For the teenage me, what was fascinating was how creating a language opened up worlds of the imagination and how it allowed me to create my own worlds. I guess it’s not surprising that I eventually ended up doing a PhD in Linguistics. Those early experiments with inventing languages made me want to understand how real languages work. So I stopped creating my own languages and, over the last three decades, researched how Gaelic, Kiowa, Hawaiian, Kiitharaka, and many other languages work.
A few years back, however, I was asked by a TV producer to create some languages for a TV series, Beowulf, and that reinvigorated my interest in something I hadn’t done since my early 20s. It also made me realise that thinking about how an invented language could work actually helps us to tackle some quite deep questions in both linguistics and in the psychology of language.
To see this, let me invent a small language for you now.
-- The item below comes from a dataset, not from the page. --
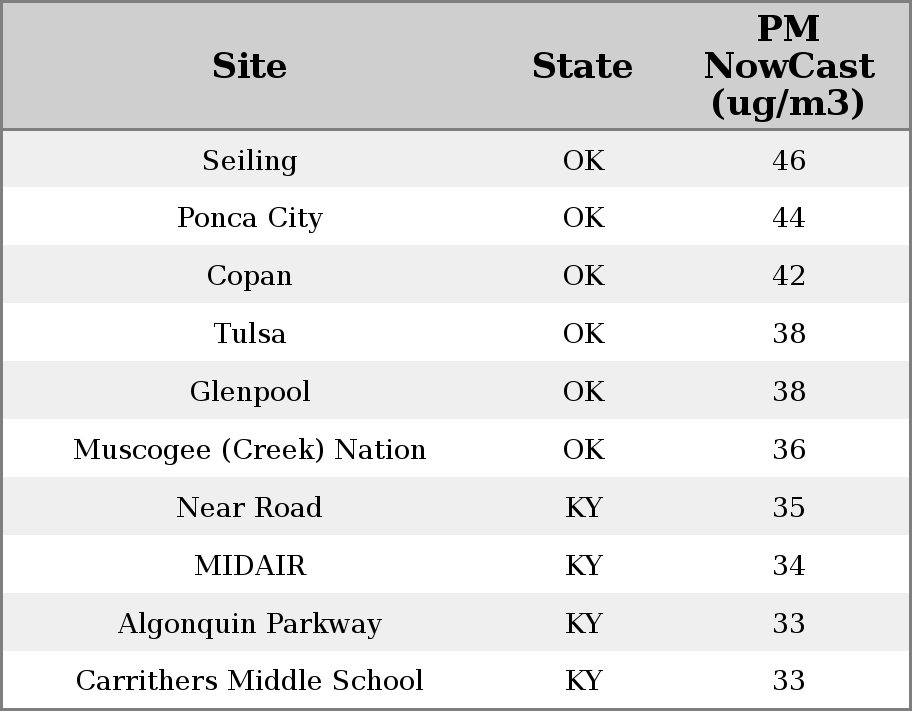Click Ponca City's PM value 44
The image size is (912, 711).
point(788,218)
This is how you say “Here’s a cat.” in this language:
and this is how you say “The cat is big.”
Huna shin mek.
This is how you say “Here’s a kitten.”
Ok. Your turn. How do you say “The kitten is big.”?
Easy enough, right? It’s:
Tehili shin mek.
You’ve spotted a pattern, and generalized that pattern to a new meaning.
Ok, now we can get a little bit more complicated. To say that the cat’s kitten is big, you say
Tehili ga huna shin mek.
That’s it. Now let’s see how well you’ve learned the language. If I tell you that the word for “tail” is loik, how do you think you’d say: “The cat’s tail is big.”?
Well, if “The cat’s kitten is big” is Tehili ga huna shin mek, you might guess,
Loik ga huna shin mek
Well done (or Mizi mashi as they say in this language!). You’ve learned the words. You’ve also learned some of the grammar of the language: where to put the words. We’re going to push that a little further, and I’ll show you how inventing a language like this can cast interesting facts about human languages into new light.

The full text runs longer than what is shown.